In the figure, 1-cleaning port, 2-air inlet pipe, 3-quantitative feeder, 4-buffer bin, 5-pulse section A, 6-expanding section A, 7-returning cyclone, 8-static mixer, 9-exhaust fan, 10-expanding section B, 11-pulse section B, 12-returning cyclone inlet adjusting valve, 13-receiving cyclone, 14-returning cyclone outlet adjusting valve, 15-receiving cyclone outlet adjusting valve, 16-finished product bin, 17-tail gas outlet pipe, 18-bag dust collector, 19-spiral discharger, 20-clean outlet pipe, 21-emptying pipe, 22-dust collector, 23-air lock valve, 24-inner cylinder and 25-spray evaporation system.

Detailed Description

The following describes the present invention with reference to the accompanying drawings. It should be noted that the description of the embodiments is provided to help understanding of the present invention, but the present invention is not limited thereto. In addition, the technical features related to the embodiments of the present invention described below may be combined with each other as long as they do not conflict with each other.

As shown in fig. 1, the continuous gypsum aging system mainly comprises a quantitative feeder 3, a static mixer 8, a material returning cyclone 7, a material receiving cyclone 13, a bag-type dust collector 18 and an exhaust fan 9.

The aging tower is set to be a pulse mixing type, a static mixer 8 is arranged in the aging tower, and two ends of the static mixer 8 are pulse expansion sections. A material returning cyclone 7 is connected behind the pulse section A (6); the bottom of the pulse section A (6) of the aging tower is provided with an air inlet, the upper part of the air inlet and the side surface of the aging tower are provided with feed inlets, and the feed inlets are connected with a quantitative feeder 3. The pulse section A (5) and the expansion section A (6) can be internally provided with an inner cylinder 24, and the inner cylinder 24 is internally provided with a spray evaporation system 25. The material-returning cyclone 7 is connected with a material-receiving cyclone 13 in parallel, and the back of the material-receiving cyclone 13 is connected with a bag-type dust collector 18 and an exhaust fan 9.

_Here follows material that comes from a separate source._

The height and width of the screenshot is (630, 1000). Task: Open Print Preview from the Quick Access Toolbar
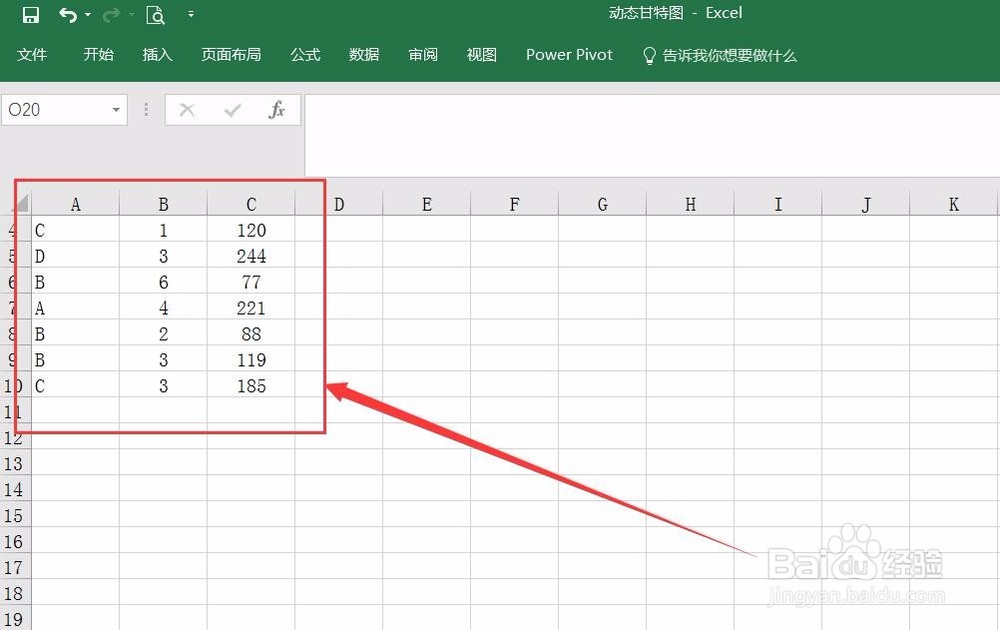coord(156,15)
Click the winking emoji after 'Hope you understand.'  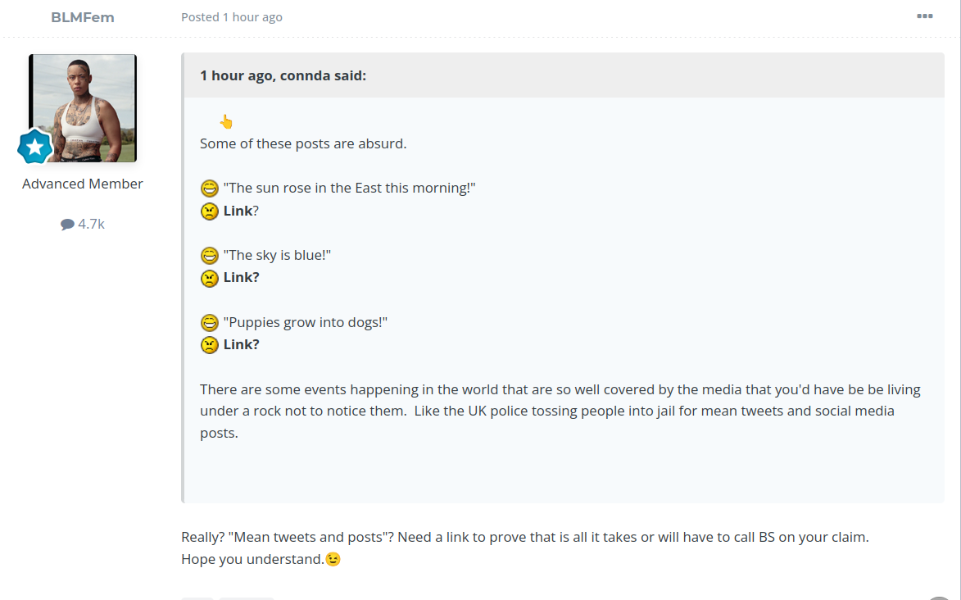coord(333,559)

The length of the aging tower can be several times to dozens of times or even dozens of times of the diameter of the feeding end, the specific height is determined according to the material parameters of a user and the site conditions, the whole aging tower is vertically arranged, the occupied area is reduced, the powder material is conveniently fluidized and mixed with the wet air in the aging tower, the mixing effect and the contact area are improved, and the aging reaction strength is enhanced.

The air inlet is arranged right below the static mixer 8 arranged in the aging tower and is connected with a three-way pipeline, the side opening of the three-way pipeline is connected with the air inlet pipe 2, and the air inlet pipe can extend to any position according to the process conditions. One end of the other two ends of the three-way pipeline is connected with the static mixer, the other end of the three-way pipeline is used as a cleaning port 1, and the opening degree of the cleaning port can be adjusted at will just relative to the ground.

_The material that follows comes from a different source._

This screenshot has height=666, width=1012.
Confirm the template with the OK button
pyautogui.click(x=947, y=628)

The feed inlet is positioned above the air inlet and is fixedly connected with the quantitative feeder 3. The position of the ageing tower where the feed inlet is located is a feed end, and the feed end is a pulse section of the ageing tower, so that the powder fed into the feed inlet is fully mixed with the air flow fed into the air inlet.

The diameter of the pulse expanding section of the aging tower is 1.2-2 times of the diameter of the pulse section, a static mixer is arranged in the pulse section at the upper part of the expanding section, the expanding section is arranged at the upper part of the static mixer, the pulse section and the expanding section are sequentially arranged in the aging tower in a circulating mode, and finally the pulse section is connected into the return cyclone 7 and the discharge material receiving cyclone 13 in parallel.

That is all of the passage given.